Marret managers, several of whom are former Altamira bond specialists, are also looking at the historically very high spread between high-yield corporate bonds and their low-yielding distant cousins, the government treasuries, expecting that this spread will eventually resolve back down to normal levels as corporate bond yields drop and their prices rise.

the MHY.UN IPO issue was large at $215 million. There has been little publicity. The best description, in fact the only description, is the excellent prospectus available through a link on Marret's home page.

a major risk would be failure of the counterparty. In today's climate, as we approach labour day 2009, one cannot see this happening. Nevertheless the exchange tradeability of MHY is an attractive feature.


----------



## CanadianCapitalist

That's an interesting product.
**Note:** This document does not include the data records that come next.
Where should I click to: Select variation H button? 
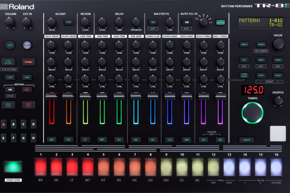point(33,138)
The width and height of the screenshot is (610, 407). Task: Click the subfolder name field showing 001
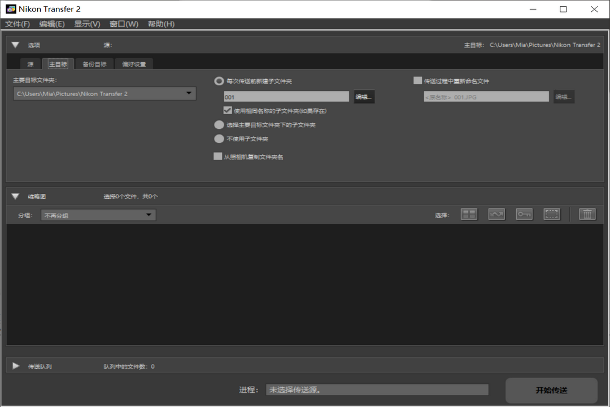click(286, 97)
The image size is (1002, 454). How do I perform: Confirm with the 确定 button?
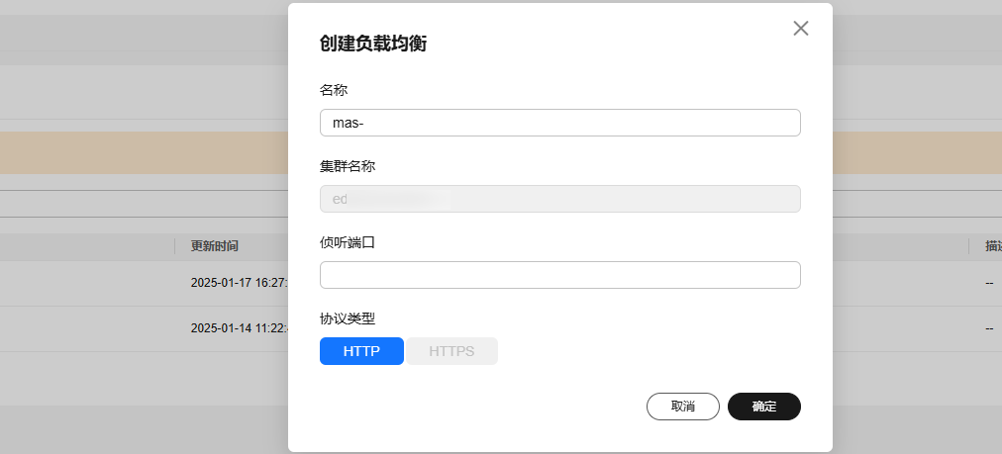763,407
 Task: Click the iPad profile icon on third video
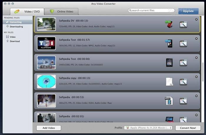169,62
Thanks for the heads up. The website is here:

http://www.marret.ca/


----------



## leslie

The distributions will not be based on profits or income earned withing the fund ("_based upon the Manager’s estimate of distributable
cash flow_"). Cash can be generated most easily by selling positions. They say they require "_additional returns of approximately 5.22% in excess of its current cash yield .... through the sale of securities or other returns_" - whatever that means.

Yes, they say they have bought a forward contract to cover the principal value of the eventual redemption, but they can pre-sell it (cashout) '_to fund monthly distributions on the Units_". In other words you will just be getting your own principal back, and shrinking the NAV.

Credit spreads have narrowed A LOT since they determined "_Credit spreads of High Yield Debt are near historically high levels_".

I stopped reading after a few pages. Not for me.


----------



## humble_pie

i do believe that you stopped reading after the first few paragraphs of the introductory front matter that precedes the actual prospectus itself.

that is, you stopped when you came to the paragraph that recited:

"Marret believes that the credit cycle is in the late stages of Phase III and will enter into Phase I in the near future (see “The Offering —
Investment Rationale”). As a result, the portfolios of Marret High Yield Hedge Limited Partnership (“Marret LP”) and Marret Fund Ltd. (see “The Portfolio – Portfolio Composition”) have a significant allocation to cash and a current cash yield of approximately 5.24% per annum."

had you read the prospectus itself, on page 15 you would have come to the detailed explanation of what Marret means by their Phase I-III model. This model accounts for the cash holdings at this point in time, which are indeed yielding less than the projected distribution.

again according to the prospectus - and i have no reason to doubt the veracity of this document at this moment - the Marret managers are now exiting Phase III and shifting their investment stance into Phase I. That is, they are deploying cash into the long bond strategy as described in the extract below.

if their model has merit, this is the phase when total portfolio return will exceed the projected 8% distribution, thus compensating for any shortfall during the first few months of operation.

a prospective investor should bear in mind that MHY.UN is appropriate only for those who agree with the Marret phased approach to high risk debt markets. 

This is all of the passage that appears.